Layer 2 and Layer 3 real world problem scenario and solution


(Krunal P) #1

I am new to networking, and I am just curious what are real world common and complex Layer 2 and Layer problem scenarios and what method did you approach to troubleshoot it ?
If any network engineering pro would like to share some stories from their experience would be highly appreciated ?


(Kevin W) #2

Hello Krunal,

Welcome to the wonderful world of networking! As far as methods of troubleshooting go I use the bottom-up approach. I start at the bottom (physical layer) of the OSI model and work my way up.

Here are some of the things I look for at each layer
Layer 1

  1. Do all devices involved have power and are turned on?
  2. Are all the cables connected properly?
  3. Are the proper cables being used? (Rare since we have auto-mdix)
  4. Are the cables good or bad? (Use a cable tester)

Layer 2

  1. Verify ARP tables
  2. Verify I can ping a device on the same subnet
  3. Verify the device is in proper VLAN/subnet
  4. Check CAM table to see if the proper entries exist or to see what interface a host connects to
  5. Verify ACLs (if any exist)

Layer 3

  1. Can I ping the device in question
    (this device would live on a different subnet since we are working at layer 3)
  2. Verify Dynamic routing protocols
  3. Is there a route in the routing table for the network in question?
  4. If so are there return routes back to the source?
  5. Verify ACLs
  6. Check for sub-optimal routing

This is not an extensive list and there is probably a ton of stuff I missed but this a Majority of what I look at when I am troubleshooting.

As far as the most common problems, I would say they are layer 1 problems rather than layer 2 or 3. I can’t count how many problems I have solved by simply turning on the device in question. Funny enough a common issue at layer 2 can be simple or complex, take spanning tree, for example, this protocol at its base is simple and easy to configure, but large spanning tree topologies can get very complex and difficult to troubleshoot. From my experience NEVER EVER EVER skip the simple stuff. Take your time and make sure you hit every possibility at each layer. I could have followed my own advice recently so seriously if you ever take anything away from this post it should be two things. Work bottom-up from the OSI model to solve issues, and make sure to look at all possible issues at each layer starting from simple and going to more complex issues. Also I did not go above layer 3 because you did not really ask about layers 4-7.
I hope this helps,
Scott


(Lazaros Agapides) #3

Hello Krunal

@wellerk.scott 's step by step bottom up troubleshooting process is indeed an excellent example of how to approach issues and problems you may face on a network. His advice is also very sound. Keep it in mind.

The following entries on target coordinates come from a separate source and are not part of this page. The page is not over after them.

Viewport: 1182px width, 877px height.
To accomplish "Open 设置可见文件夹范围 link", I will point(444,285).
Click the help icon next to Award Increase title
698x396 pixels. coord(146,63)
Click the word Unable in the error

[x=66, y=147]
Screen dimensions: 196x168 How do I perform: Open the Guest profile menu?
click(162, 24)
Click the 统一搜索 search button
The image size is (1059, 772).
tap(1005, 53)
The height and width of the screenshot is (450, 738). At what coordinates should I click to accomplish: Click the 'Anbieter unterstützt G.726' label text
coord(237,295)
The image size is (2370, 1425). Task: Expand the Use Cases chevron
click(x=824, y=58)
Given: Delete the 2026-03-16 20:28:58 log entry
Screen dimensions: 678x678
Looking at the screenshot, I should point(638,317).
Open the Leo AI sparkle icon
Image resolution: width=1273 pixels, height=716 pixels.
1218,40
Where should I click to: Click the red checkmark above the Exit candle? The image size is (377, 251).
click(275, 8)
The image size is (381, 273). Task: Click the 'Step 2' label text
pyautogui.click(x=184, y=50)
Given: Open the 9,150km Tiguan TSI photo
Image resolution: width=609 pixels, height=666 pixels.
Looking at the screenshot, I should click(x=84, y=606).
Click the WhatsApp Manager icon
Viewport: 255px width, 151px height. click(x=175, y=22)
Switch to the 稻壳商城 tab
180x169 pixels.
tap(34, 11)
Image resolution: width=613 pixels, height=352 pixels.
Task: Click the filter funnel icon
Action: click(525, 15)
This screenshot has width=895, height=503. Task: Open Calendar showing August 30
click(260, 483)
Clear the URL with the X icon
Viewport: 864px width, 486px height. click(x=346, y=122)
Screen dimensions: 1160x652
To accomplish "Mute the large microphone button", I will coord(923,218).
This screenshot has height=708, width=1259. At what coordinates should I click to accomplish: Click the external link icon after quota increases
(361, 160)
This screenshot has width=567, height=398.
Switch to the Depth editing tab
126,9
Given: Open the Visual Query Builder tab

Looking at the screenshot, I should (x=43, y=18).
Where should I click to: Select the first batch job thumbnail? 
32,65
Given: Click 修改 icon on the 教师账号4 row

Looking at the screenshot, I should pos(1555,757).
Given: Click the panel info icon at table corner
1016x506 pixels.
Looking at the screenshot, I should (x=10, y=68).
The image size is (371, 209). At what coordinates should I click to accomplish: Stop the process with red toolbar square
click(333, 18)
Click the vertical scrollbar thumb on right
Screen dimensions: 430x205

An issue I had with a layer 2 problem which frustrated me for a while had to do with some CIsco IP phones at a municipality. These phones were set up in a remote location while the Call Manager or IP PBX was set up in the central building of the municipality. The connection between the buildings was created using the city’s muinicipal area network (MAN) composed of fiber optic infrastructure. There were two models of phones in this building. All the phones of one model connected and registered successfully to the Call Manager. The other phone model did not register. There were no other network problems reported either.

It was a strange problem because it had to do with the specific models of phones, so something was happening differently on those models than the other ones. After a couple of days of troubleshooting, we found out that the voice VLAN that was connecting via the MAN, had an MTU of 1500. The MAN was using QinQ which is essentially double tagging of VLANs over trunks which used an additional 4 bytes of data in the header, decreasing the allowed MTU size of frames placed on it to 1496 bytes. Now the one model of IP phones used frames of a smaller size to perform registration, while the other used frames larger than 1496 bytes, thus causing the registration to fail. When we increased the MTU size on the MAN to accommodate these larger MTU sizes, the phones registered immediately.

It is these kinds of strange issues that come up that really test the troubleshooting skills and procedures of network professionals. Although reading about the experience of others is indeed helpful, the ultimate way to gain this skillset is just by dealing with such issues day after day. The more problems you face the better you get at solving them…

I hope this has been helpful!

Laz